** Opening SOURCE INFORMATION block **

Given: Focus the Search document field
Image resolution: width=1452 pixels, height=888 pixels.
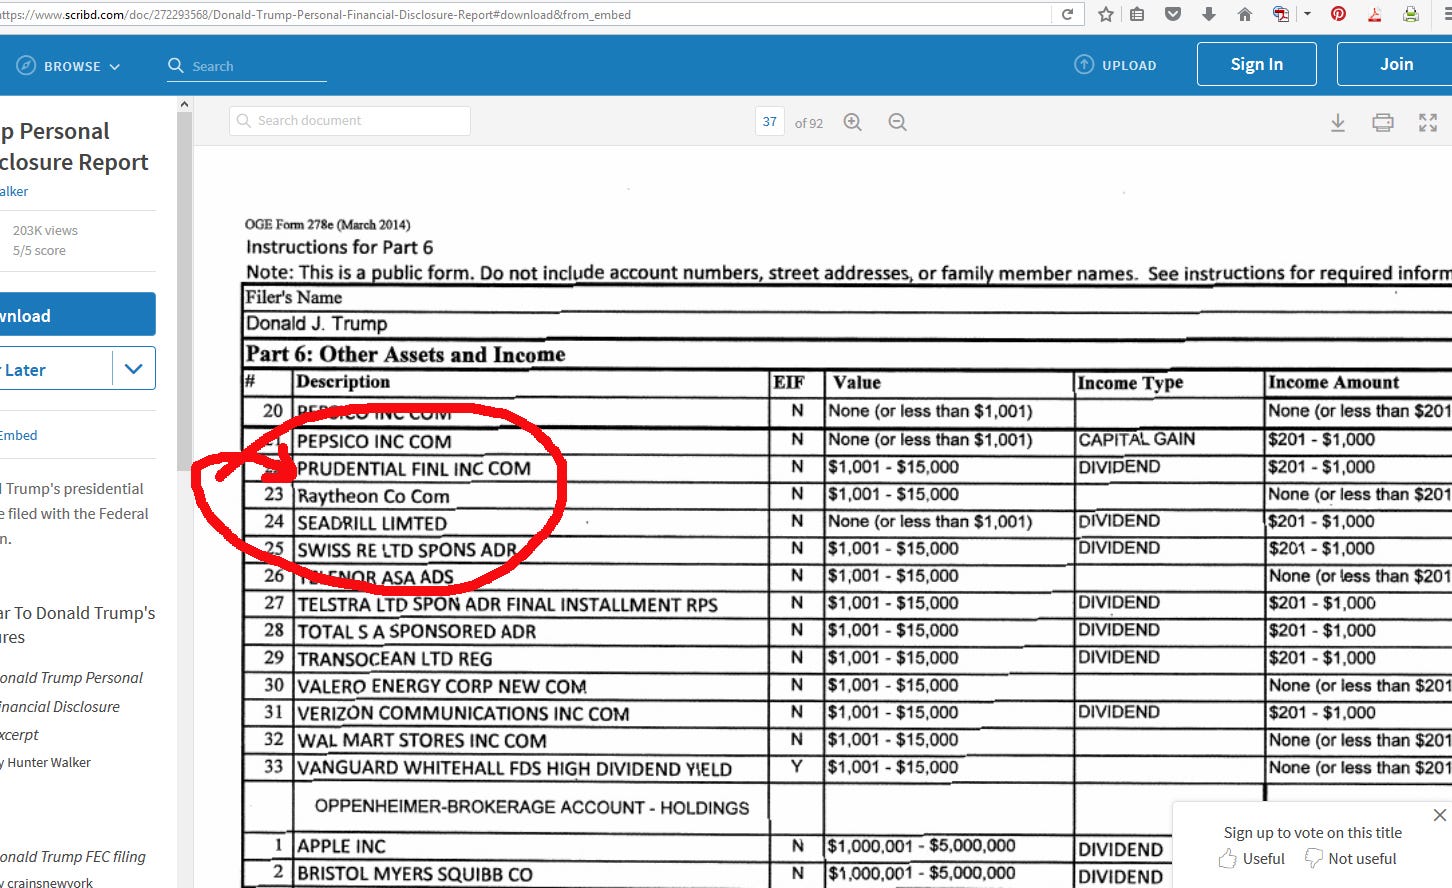Looking at the screenshot, I should click(x=350, y=121).
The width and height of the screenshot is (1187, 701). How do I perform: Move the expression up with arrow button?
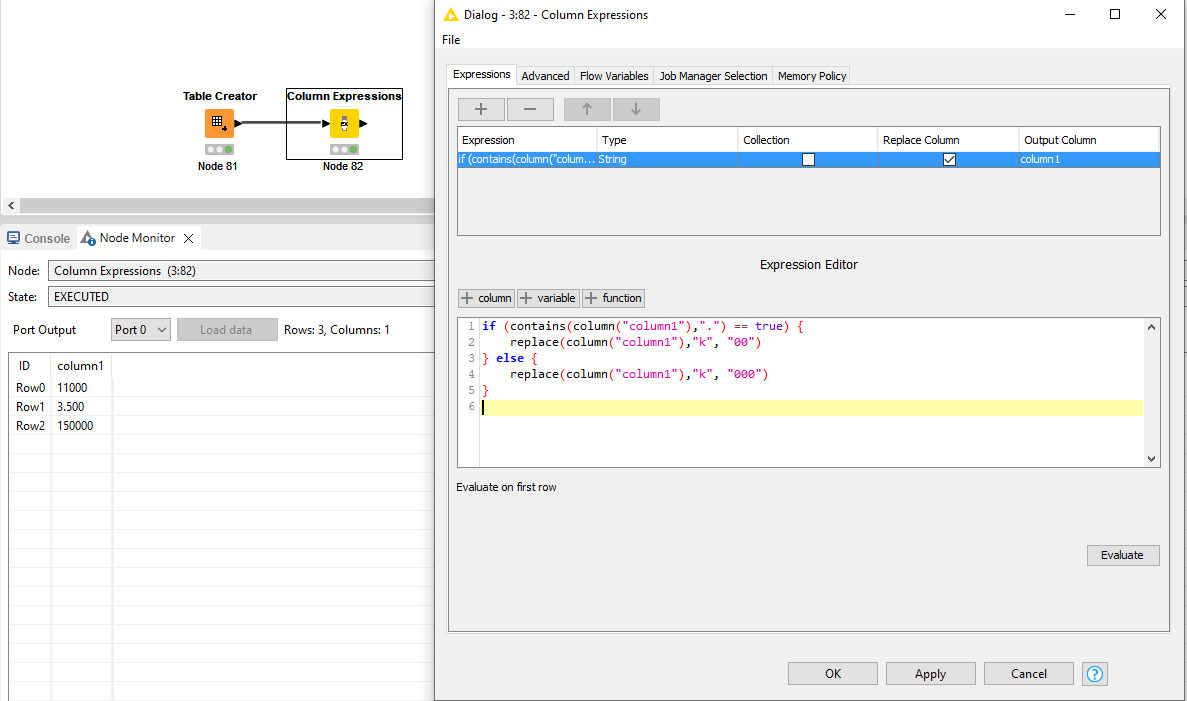tap(587, 109)
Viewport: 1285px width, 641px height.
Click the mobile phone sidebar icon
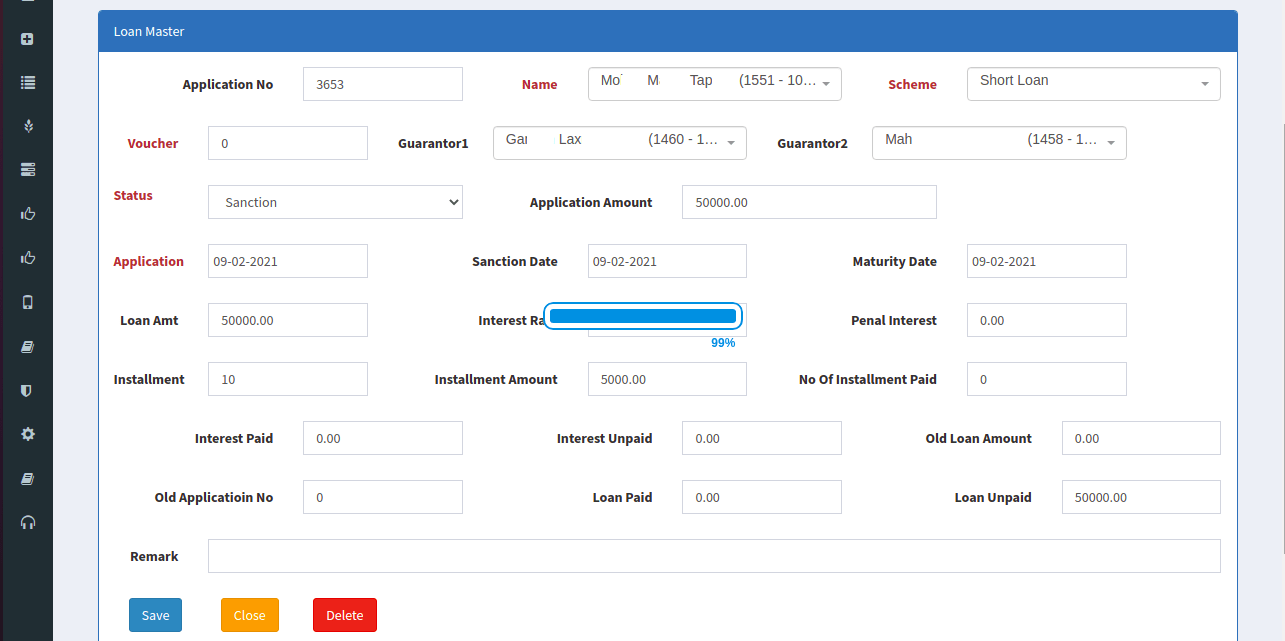(27, 302)
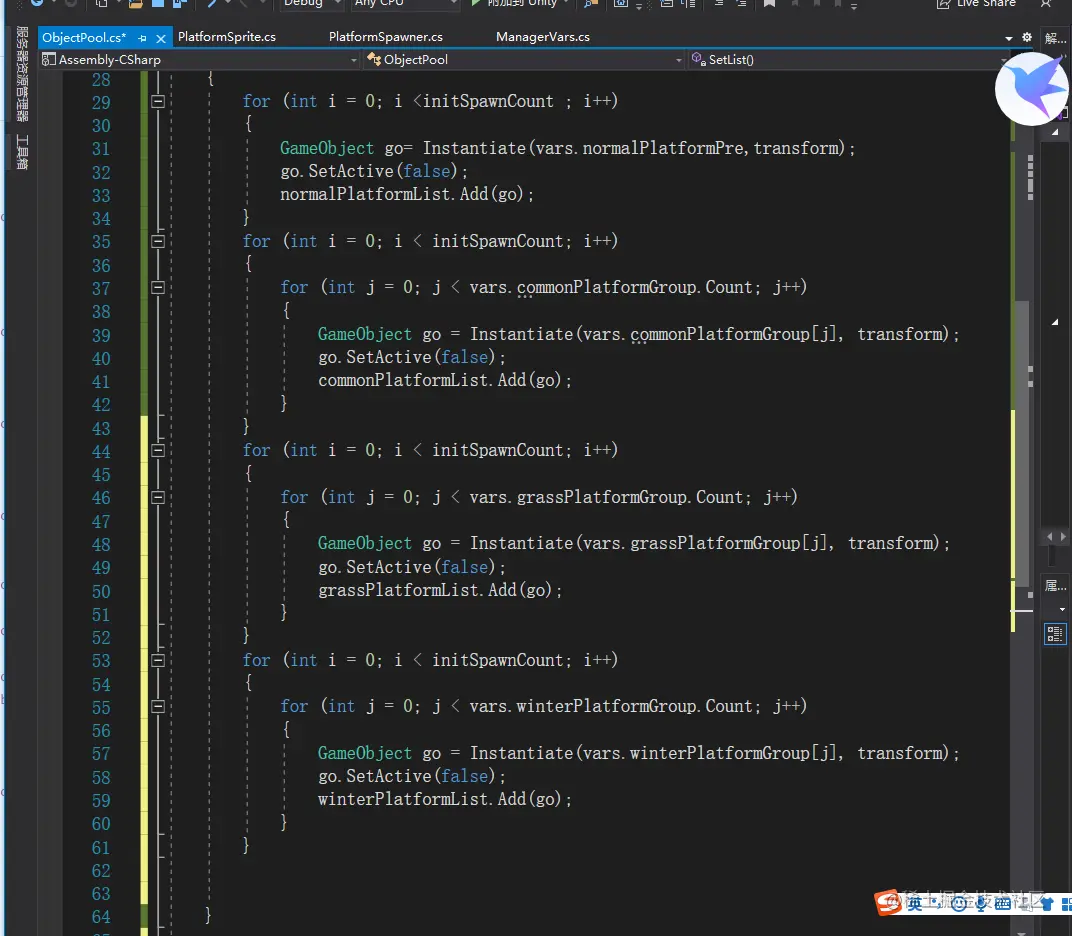This screenshot has width=1072, height=936.
Task: Collapse the for loop at line 53
Action: [x=157, y=660]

** Closing SOURCE INFORMATION block **

INSTRUCTIONS FOR THE TASK:
Every entry should be written out word for word, except for its pictures.

RESULT FOR THIS EXERCISE:
Given: Focus the Search document field
Image resolution: width=1452 pixels, height=888 pixels.
Looking at the screenshot, I should click(x=350, y=121).
The width and height of the screenshot is (1187, 701). How do I perform: Move the expression up with arrow button?
tap(587, 109)
Viewport: 1285px width, 641px height.
Click the mobile phone sidebar icon
(27, 302)
This screenshot has width=1072, height=936.
Task: Collapse the for loop at line 53
Action: [x=157, y=660]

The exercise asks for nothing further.